• [Aim of the task]:
Once you have found the line with "You are a GUI" in the records below, retype it and every line after it to the end exactly, with no pictures and nothing more.

• [Material to process]:

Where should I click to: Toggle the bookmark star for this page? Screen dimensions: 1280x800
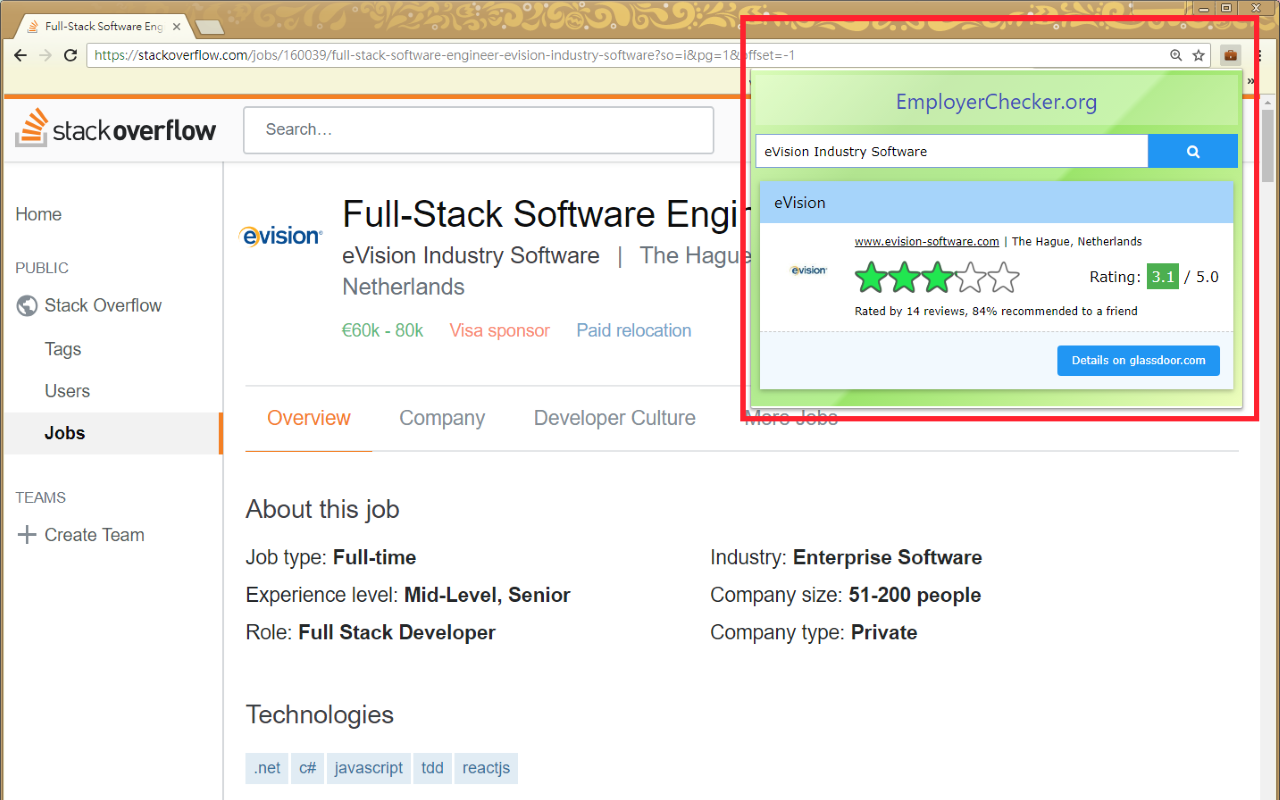[1199, 55]
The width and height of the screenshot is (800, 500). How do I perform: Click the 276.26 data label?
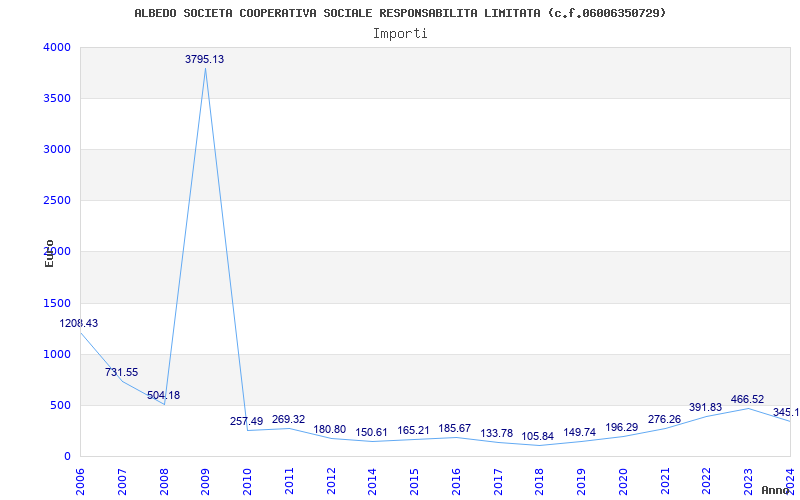tap(663, 419)
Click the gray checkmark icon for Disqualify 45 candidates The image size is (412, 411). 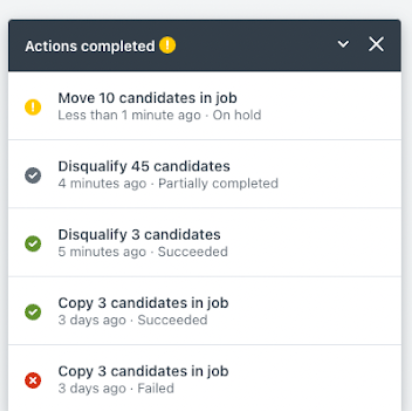pos(33,175)
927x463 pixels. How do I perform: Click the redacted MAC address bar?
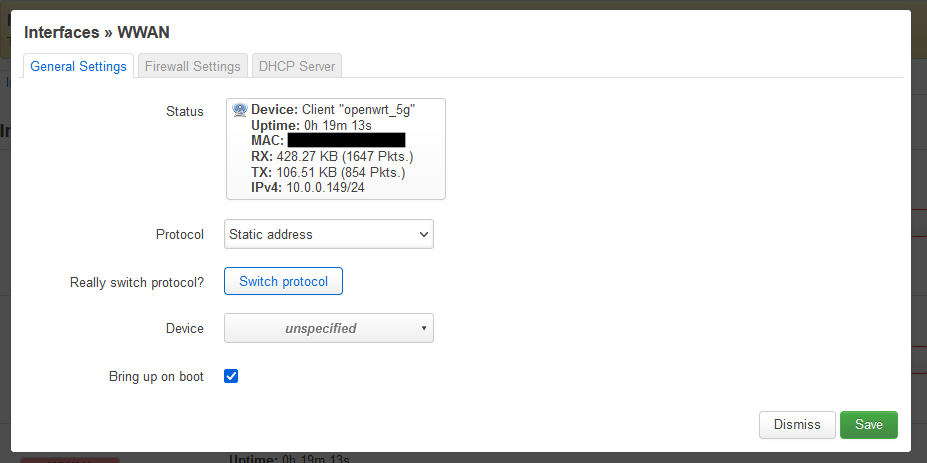pos(345,141)
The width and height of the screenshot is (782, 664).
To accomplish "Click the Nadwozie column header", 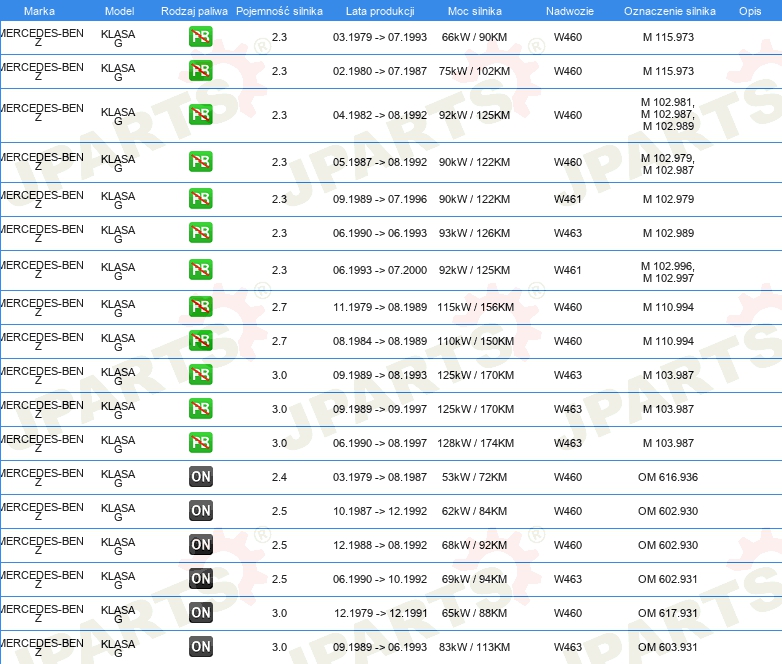I will click(x=567, y=11).
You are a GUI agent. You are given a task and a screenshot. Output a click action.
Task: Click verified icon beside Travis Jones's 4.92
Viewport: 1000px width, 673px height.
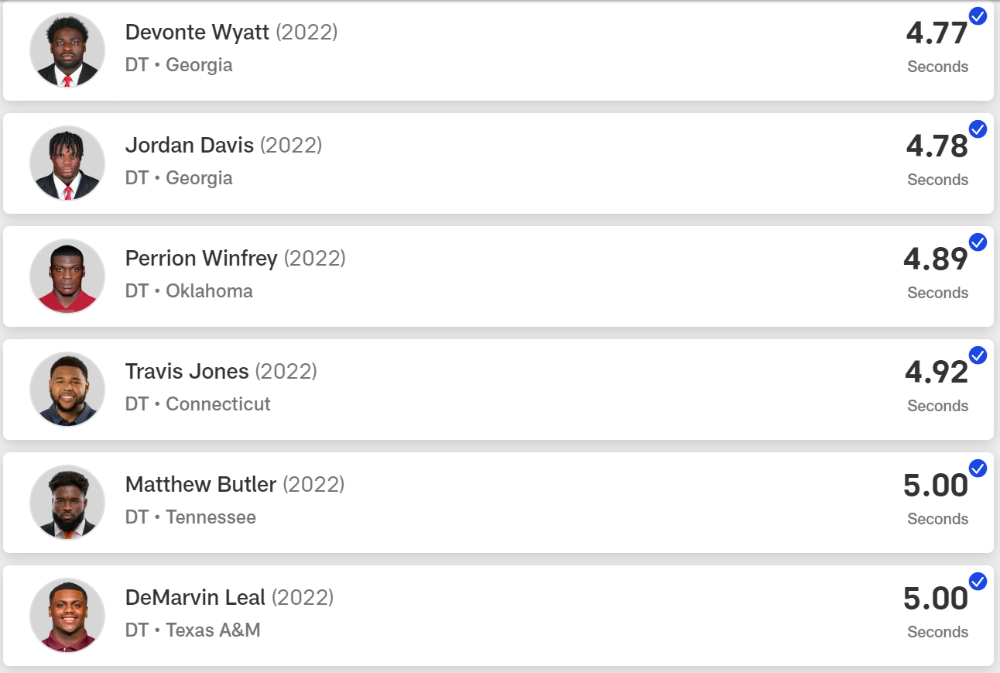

• [Response box]:
You are a GUI agent. You are given a task and a screenshot. Output a click action.
Task: Click verified icon beside Travis Jones's 4.92
Viewport: 1000px width, 673px height.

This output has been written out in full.